Coming from a family of teachers, Kelly Richard ’17 understands the importance of good educators. She was a sophomore in high school when she decided teaching was her calling, and she dedicated her time at Elon to cultivating her passion for helping others.

The Teaching Fellow and English major with teacher licensure opened an Elon chapter of the national organization She’s the First, which promotes education for girls in developing countries. In addition to working with student groups on campus, Richard tutored at Elon’s Writing Center and volunteered with the Elon Academy, a college access and success program for local high school students. She is also a member of the Omicron Delta Kappa, Phi Kappa Phi and Sigma Tau Delta honor societies, and a recipient of the Betty Lynch Bowman Scholarship.

For her Teaching Fellows research project, Richard studied the use of graphic novels to increase high school students’ understanding of Shakespeare’s plays. She argued that theatrical works such as Shakespeare’s are first and foremost meant to be seen, but because of time constraints and limited resources, students often simply analyze the text of his plays as they would a book. Her theory was that visual stimulation such as illustrations would aid in students’ comprehension of the works, particularly for those who find Shakespearean English difficult to understand.

She administered two tests to ninth grade students at Western Alamance High School – one based on standard teaching of Shakespeare’s texts and the other based on visual learning – and compared the difference in reading comprehension. Her goal was to make Shakespeare engaging for all students, with the potential to lead to new teaching practices in high school literature.

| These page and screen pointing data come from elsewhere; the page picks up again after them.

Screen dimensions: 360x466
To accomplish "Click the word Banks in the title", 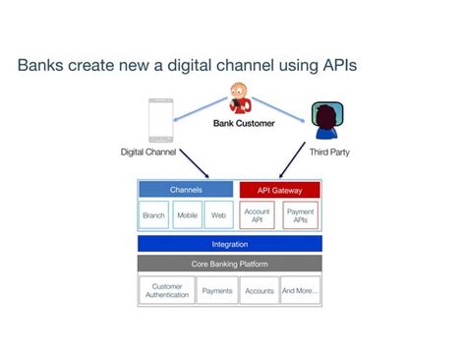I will [41, 67].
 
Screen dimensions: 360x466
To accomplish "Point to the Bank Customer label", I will [243, 124].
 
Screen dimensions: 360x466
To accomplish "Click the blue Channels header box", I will [185, 189].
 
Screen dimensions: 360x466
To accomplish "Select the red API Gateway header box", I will [279, 189].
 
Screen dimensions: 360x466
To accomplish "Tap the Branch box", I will [153, 215].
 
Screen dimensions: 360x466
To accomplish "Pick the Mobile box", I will [187, 215].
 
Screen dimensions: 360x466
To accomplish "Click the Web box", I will [218, 215].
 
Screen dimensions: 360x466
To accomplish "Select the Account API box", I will [258, 215].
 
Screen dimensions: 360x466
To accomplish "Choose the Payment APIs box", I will [300, 215].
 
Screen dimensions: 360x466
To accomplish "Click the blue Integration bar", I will [229, 244].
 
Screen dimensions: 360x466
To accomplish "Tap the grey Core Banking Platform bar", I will [229, 264].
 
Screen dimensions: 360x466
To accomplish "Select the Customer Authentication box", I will [168, 291].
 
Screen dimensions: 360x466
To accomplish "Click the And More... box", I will [300, 291].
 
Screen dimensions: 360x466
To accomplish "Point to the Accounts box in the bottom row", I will [259, 291].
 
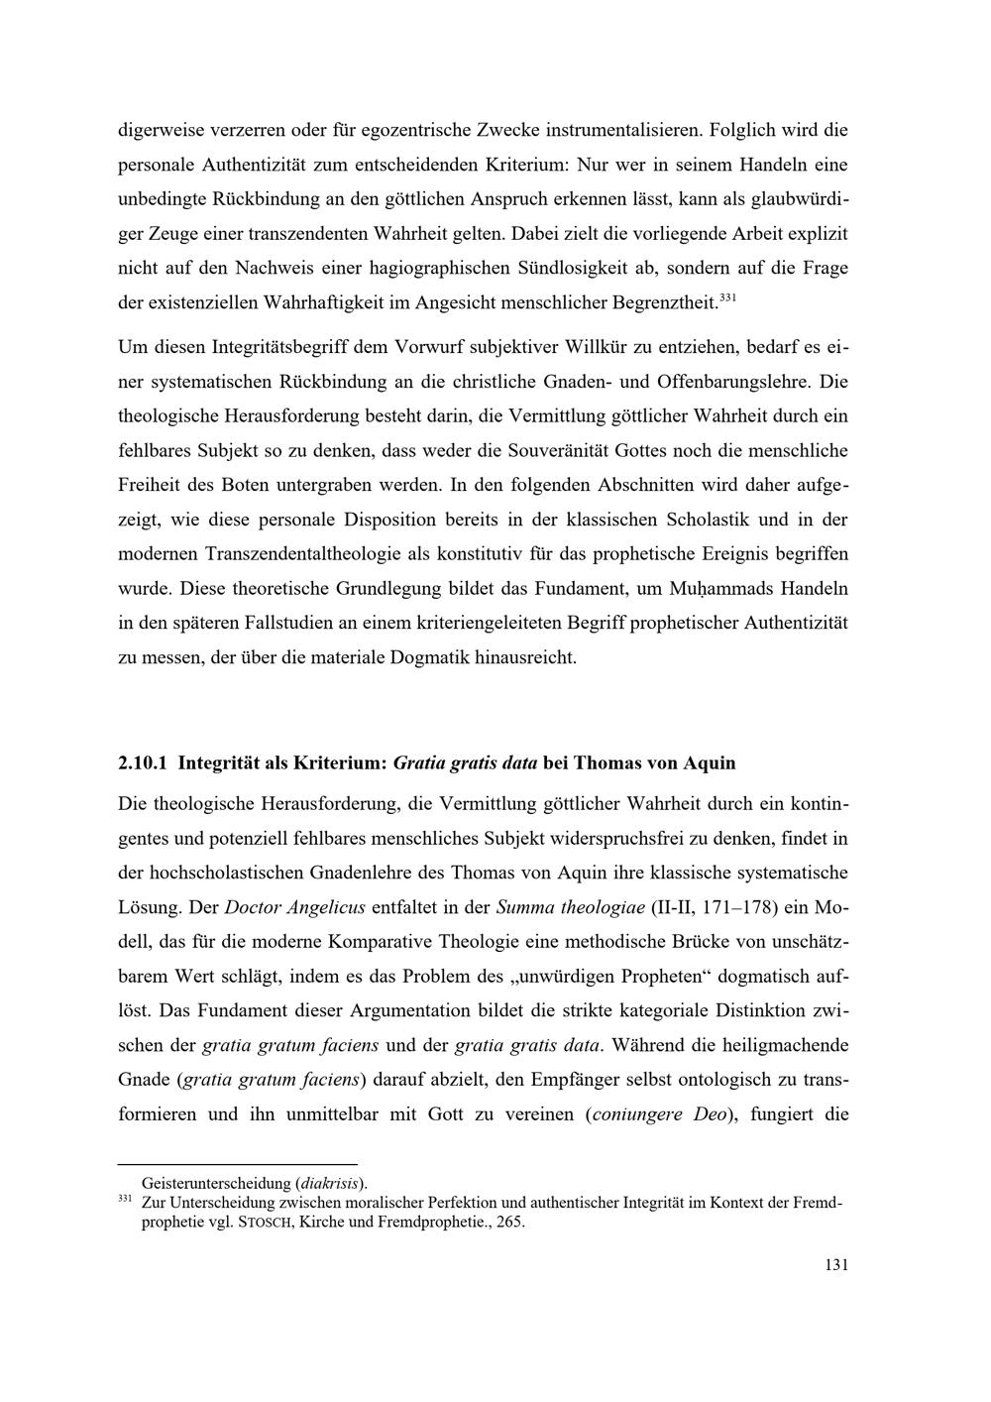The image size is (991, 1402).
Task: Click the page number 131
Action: coord(836,1265)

Richard studied in London in spring 2015 and spent the summer of 2016 in Hyderabad, India, in an independent study experience. While there, she worked as a curriculum team intern for VOICE 4 Girls, a group that organizes empowerment camps for girls. In her position, she helped write and structure curriculums for their programs. She spent two years doggedly pursuing the opportunity and ultimately got not only the internship but also a grant to cover the costs.

Richard’s ability to pursue the internship in India points to her independence and ability to thoughtfully negotiate difficulties, said Associate Professor of English Kim Pyne. “Alone in a country she had never visited, immersed in a culture radically different from her own, she met the challenge with serious reflection, willingness to step outside of her personal lens and comfort, and open communication,” Pyne said. “She was devoted to her own learning, but even more dedicated to the needs of students and colleagues.”

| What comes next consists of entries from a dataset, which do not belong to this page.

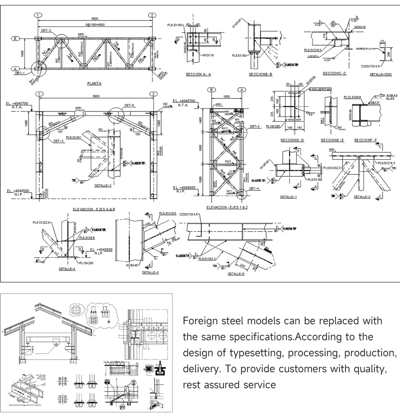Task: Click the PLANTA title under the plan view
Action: tap(94, 83)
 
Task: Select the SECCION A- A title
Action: tap(198, 74)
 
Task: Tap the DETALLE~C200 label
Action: tap(381, 75)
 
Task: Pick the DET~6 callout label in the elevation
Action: tap(130, 105)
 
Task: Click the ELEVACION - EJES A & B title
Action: tap(94, 209)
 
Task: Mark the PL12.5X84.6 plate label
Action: tap(352, 97)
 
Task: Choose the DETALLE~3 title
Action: tap(103, 186)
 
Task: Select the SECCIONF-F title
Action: tap(365, 140)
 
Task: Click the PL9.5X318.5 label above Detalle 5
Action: tap(168, 213)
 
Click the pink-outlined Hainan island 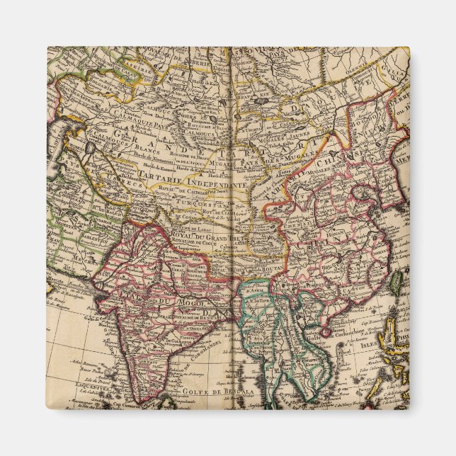coord(326,331)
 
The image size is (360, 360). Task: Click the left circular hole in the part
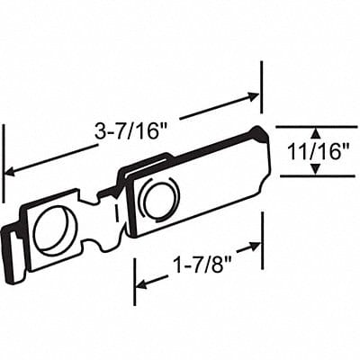coord(51,230)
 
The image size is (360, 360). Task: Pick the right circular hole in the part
coord(159,199)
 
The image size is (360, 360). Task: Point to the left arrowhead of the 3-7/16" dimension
coord(12,170)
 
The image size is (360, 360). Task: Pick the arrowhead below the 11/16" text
coord(315,170)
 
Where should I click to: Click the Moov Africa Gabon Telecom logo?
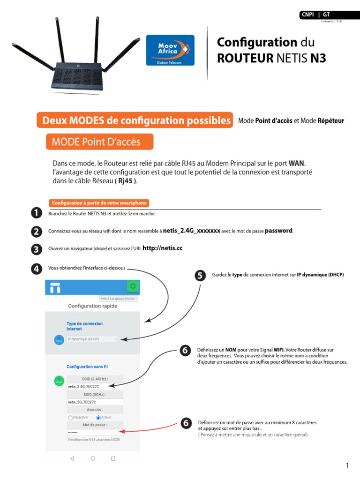coord(170,50)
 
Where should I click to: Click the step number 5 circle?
coord(200,276)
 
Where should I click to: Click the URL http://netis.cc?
coord(162,248)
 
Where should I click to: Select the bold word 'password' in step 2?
coord(279,231)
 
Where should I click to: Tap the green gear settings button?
coord(133,286)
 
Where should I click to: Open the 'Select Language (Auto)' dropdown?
coord(119,299)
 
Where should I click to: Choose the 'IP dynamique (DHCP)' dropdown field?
coord(92,339)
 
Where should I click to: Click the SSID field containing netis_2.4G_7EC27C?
coord(95,386)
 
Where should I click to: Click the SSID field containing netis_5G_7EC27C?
coord(95,402)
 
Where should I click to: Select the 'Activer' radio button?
coord(98,417)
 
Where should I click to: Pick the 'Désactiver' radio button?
coord(70,417)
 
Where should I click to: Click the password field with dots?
coord(95,432)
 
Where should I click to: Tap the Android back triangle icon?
coord(72,458)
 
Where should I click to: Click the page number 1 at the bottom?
coord(347,465)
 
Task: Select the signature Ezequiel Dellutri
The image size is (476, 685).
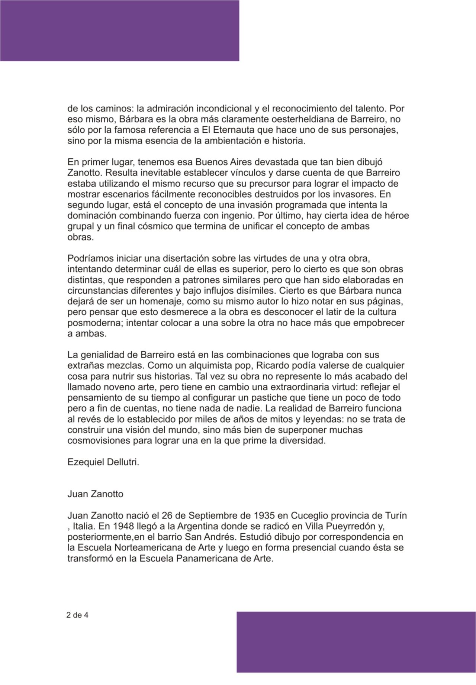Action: click(103, 463)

I know how powerful an educated woman can be, and I want to make it my life goal to give as many other young men and women the opportunities to succeed academically as I was, whether as a teacher or through a larger organization.

Next, Richard will continue building a career in education as she heads to Indonesia to teach English through a Fulbright English Teaching Assistantship. Sponsored by the U.S. Department of State, the Fulbright Program is the flagship international educational exchange program sponsored by the U.S. government. Recipients of Fulbright grants are selected on the basis of academic or professional achievement, as well as demonstrated leadership potential in their fields. The program operates in more than 160 countries worldwide.

Originally from Apex, North Carolina, Richard plans to pursue a career as a high school English teacher or land a position within the nonprofit education sector.